_What the exercise asks_: Without omitting anything, copy every entry word for word.

_Data for this task_:
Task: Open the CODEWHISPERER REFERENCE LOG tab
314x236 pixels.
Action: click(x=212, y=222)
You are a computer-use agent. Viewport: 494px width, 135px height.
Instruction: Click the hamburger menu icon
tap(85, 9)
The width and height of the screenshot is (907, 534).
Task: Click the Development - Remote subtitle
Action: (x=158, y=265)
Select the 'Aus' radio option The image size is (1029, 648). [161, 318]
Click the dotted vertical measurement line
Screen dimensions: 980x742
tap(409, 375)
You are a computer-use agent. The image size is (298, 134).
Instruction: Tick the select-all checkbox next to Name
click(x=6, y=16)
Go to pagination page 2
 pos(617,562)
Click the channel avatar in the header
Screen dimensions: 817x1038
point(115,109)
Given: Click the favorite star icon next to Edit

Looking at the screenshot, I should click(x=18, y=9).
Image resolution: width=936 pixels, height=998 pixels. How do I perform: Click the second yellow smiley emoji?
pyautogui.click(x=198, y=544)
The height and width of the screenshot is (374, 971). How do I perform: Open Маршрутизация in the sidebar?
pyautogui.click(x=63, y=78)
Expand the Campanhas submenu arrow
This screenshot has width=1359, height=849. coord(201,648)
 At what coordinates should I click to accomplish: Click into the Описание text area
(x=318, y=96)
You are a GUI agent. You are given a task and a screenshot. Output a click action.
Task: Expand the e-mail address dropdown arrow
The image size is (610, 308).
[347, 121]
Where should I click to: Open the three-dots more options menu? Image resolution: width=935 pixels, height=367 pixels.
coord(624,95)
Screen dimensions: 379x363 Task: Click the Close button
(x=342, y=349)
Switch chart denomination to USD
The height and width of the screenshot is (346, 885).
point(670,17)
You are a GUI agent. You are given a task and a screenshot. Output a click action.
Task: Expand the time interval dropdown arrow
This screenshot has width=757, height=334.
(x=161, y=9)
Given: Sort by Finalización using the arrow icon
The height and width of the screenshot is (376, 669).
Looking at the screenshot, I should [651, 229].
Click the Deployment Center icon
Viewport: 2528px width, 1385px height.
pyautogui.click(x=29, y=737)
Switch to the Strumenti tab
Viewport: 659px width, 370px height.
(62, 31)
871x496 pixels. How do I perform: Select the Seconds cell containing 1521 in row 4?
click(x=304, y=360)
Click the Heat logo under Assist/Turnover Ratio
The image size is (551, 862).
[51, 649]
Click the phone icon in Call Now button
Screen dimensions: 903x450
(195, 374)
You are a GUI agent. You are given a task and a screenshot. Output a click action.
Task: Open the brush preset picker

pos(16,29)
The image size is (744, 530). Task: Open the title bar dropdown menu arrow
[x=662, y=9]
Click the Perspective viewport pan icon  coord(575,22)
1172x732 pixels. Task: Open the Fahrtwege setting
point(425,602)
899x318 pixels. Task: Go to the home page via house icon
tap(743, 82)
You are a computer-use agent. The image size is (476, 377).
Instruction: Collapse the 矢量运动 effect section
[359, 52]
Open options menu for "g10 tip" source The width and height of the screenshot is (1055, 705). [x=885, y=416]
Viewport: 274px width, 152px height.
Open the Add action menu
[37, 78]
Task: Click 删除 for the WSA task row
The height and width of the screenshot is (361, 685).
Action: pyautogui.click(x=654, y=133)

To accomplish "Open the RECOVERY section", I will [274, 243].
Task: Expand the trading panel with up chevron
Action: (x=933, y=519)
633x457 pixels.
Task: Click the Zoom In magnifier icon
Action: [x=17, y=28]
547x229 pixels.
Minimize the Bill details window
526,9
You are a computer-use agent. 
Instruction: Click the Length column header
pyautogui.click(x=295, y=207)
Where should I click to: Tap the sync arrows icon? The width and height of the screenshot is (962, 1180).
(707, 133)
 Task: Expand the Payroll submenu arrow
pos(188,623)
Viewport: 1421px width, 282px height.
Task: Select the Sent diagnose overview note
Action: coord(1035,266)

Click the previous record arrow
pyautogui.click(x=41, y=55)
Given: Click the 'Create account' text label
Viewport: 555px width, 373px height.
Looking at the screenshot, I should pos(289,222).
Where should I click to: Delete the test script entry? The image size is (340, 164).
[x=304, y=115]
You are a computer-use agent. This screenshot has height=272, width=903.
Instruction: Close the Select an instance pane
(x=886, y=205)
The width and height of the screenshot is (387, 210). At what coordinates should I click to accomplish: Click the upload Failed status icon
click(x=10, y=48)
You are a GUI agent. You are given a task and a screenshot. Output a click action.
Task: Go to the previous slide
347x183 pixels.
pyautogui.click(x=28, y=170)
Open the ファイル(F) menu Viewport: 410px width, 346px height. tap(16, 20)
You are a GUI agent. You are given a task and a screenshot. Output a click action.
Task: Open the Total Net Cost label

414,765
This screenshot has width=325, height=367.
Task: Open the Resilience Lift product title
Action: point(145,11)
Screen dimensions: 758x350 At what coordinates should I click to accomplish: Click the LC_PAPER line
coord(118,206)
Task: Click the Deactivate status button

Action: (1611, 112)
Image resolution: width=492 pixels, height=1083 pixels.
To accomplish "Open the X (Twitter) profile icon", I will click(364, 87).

_Your solution_:
Task: Open the CODEWHISPERER REFERENCE LOG tab
314x236 pixels.
Action: click(x=212, y=222)
You are a computer-use agent. Viewport: 494px width, 135px height.
Instruction: Click the hamburger menu icon
tap(85, 9)
The width and height of the screenshot is (907, 534).
Task: Click the Development - Remote subtitle
Action: (x=158, y=265)
Select the 'Aus' radio option The image size is (1029, 648). [161, 318]
Click the dotted vertical measurement line
Screen dimensions: 980x742
tap(409, 375)
You are a computer-use agent. The image size is (298, 134).
Instruction: Tick the select-all checkbox next to Name
click(x=6, y=16)
Go to pagination page 2
 pos(617,562)
Click the channel avatar in the header
Screen dimensions: 817x1038
point(115,109)
Given: Click the favorite star icon next to Edit

Looking at the screenshot, I should click(x=18, y=9).
Image resolution: width=936 pixels, height=998 pixels. How do I perform: Click the second yellow smiley emoji?
pyautogui.click(x=198, y=544)
The height and width of the screenshot is (374, 971). How do I perform: Open Маршрутизация in the sidebar?
pyautogui.click(x=63, y=78)
Expand the Campanhas submenu arrow
This screenshot has width=1359, height=849. coord(201,648)
 At what coordinates should I click to accomplish: Click into the Описание text area
(x=318, y=96)
You are a GUI agent. You are given a task and a screenshot. Output a click action.
Task: Expand the e-mail address dropdown arrow
The image size is (610, 308).
[347, 121]
Where should I click to: Open the three-dots more options menu? Image resolution: width=935 pixels, height=367 pixels.
coord(624,95)
Screen dimensions: 379x363 Task: Click the Close button
(x=342, y=349)
Switch chart denomination to USD
The height and width of the screenshot is (346, 885).
point(670,17)
You are a GUI agent. You are given a task and a screenshot. Output a click action.
Task: Expand the time interval dropdown arrow
This screenshot has width=757, height=334.
(x=161, y=9)
Given: Sort by Finalización using the arrow icon
The height and width of the screenshot is (376, 669).
Looking at the screenshot, I should [651, 229].
Click the Deployment Center icon
Viewport: 2528px width, 1385px height.
pyautogui.click(x=29, y=737)
Switch to the Strumenti tab
Viewport: 659px width, 370px height.
(62, 31)
871x496 pixels. How do I perform: Select the Seconds cell containing 1521 in row 4?
click(x=304, y=360)
Click the Heat logo under Assist/Turnover Ratio
The image size is (551, 862).
[51, 649]
Click the phone icon in Call Now button
Screen dimensions: 903x450
(195, 374)
You are a GUI agent. You are given a task and a screenshot. Output a click action.
Task: Open the brush preset picker

pos(16,29)
The image size is (744, 530). Task: Open the title bar dropdown menu arrow
[x=662, y=9]
Click the Perspective viewport pan icon  coord(575,22)
1172x732 pixels. Task: Open the Fahrtwege setting
point(425,602)
899x318 pixels. Task: Go to the home page via house icon
tap(743, 82)
You are a computer-use agent. The image size is (476, 377).
Instruction: Collapse the 矢量运动 effect section
[359, 52]
Open options menu for "g10 tip" source The width and height of the screenshot is (1055, 705). [x=885, y=416]
Viewport: 274px width, 152px height.
Open the Add action menu
[37, 78]
Task: Click 删除 for the WSA task row
The height and width of the screenshot is (361, 685).
Action: pyautogui.click(x=654, y=133)

To accomplish "Open the RECOVERY section", I will [274, 243].
Task: Expand the trading panel with up chevron
Action: (x=933, y=519)
633x457 pixels.
Task: Click the Zoom In magnifier icon
Action: [x=17, y=28]
547x229 pixels.
Minimize the Bill details window
526,9
You are a computer-use agent. 
Instruction: Click the Length column header
pyautogui.click(x=295, y=207)
Where should I click to: Tap the sync arrows icon? The width and height of the screenshot is (962, 1180).
(707, 133)
 Task: Expand the Payroll submenu arrow
pos(188,623)
Viewport: 1421px width, 282px height.
Task: Select the Sent diagnose overview note
Action: coord(1035,266)

Click the previous record arrow
pyautogui.click(x=41, y=55)
Given: Click the 'Create account' text label
Viewport: 555px width, 373px height.
Looking at the screenshot, I should pos(289,222).
Where should I click to: Delete the test script entry? The image size is (340, 164).
[x=304, y=115]
You are a computer-use agent. This screenshot has height=272, width=903.
Instruction: Close the Select an instance pane
(x=886, y=205)
The width and height of the screenshot is (387, 210). At what coordinates should I click to accomplish: Click the upload Failed status icon
click(x=10, y=48)
You are a GUI agent. You are given a task and a screenshot. Output a click action.
Task: Go to the previous slide
347x183 pixels.
pyautogui.click(x=28, y=170)
Open the ファイル(F) menu Viewport: 410px width, 346px height. tap(16, 20)
You are a GUI agent. You are given a task and a screenshot. Output a click action.
Task: Open the Total Net Cost label

414,765
This screenshot has width=325, height=367.
Task: Open the Resilience Lift product title
Action: point(145,11)
Screen dimensions: 758x350 At what coordinates should I click to accomplish: Click the LC_PAPER line
coord(118,206)
Task: Click the Deactivate status button

Action: (1611, 112)
Image resolution: width=492 pixels, height=1083 pixels.
To accomplish "Open the X (Twitter) profile icon", I will click(364, 87).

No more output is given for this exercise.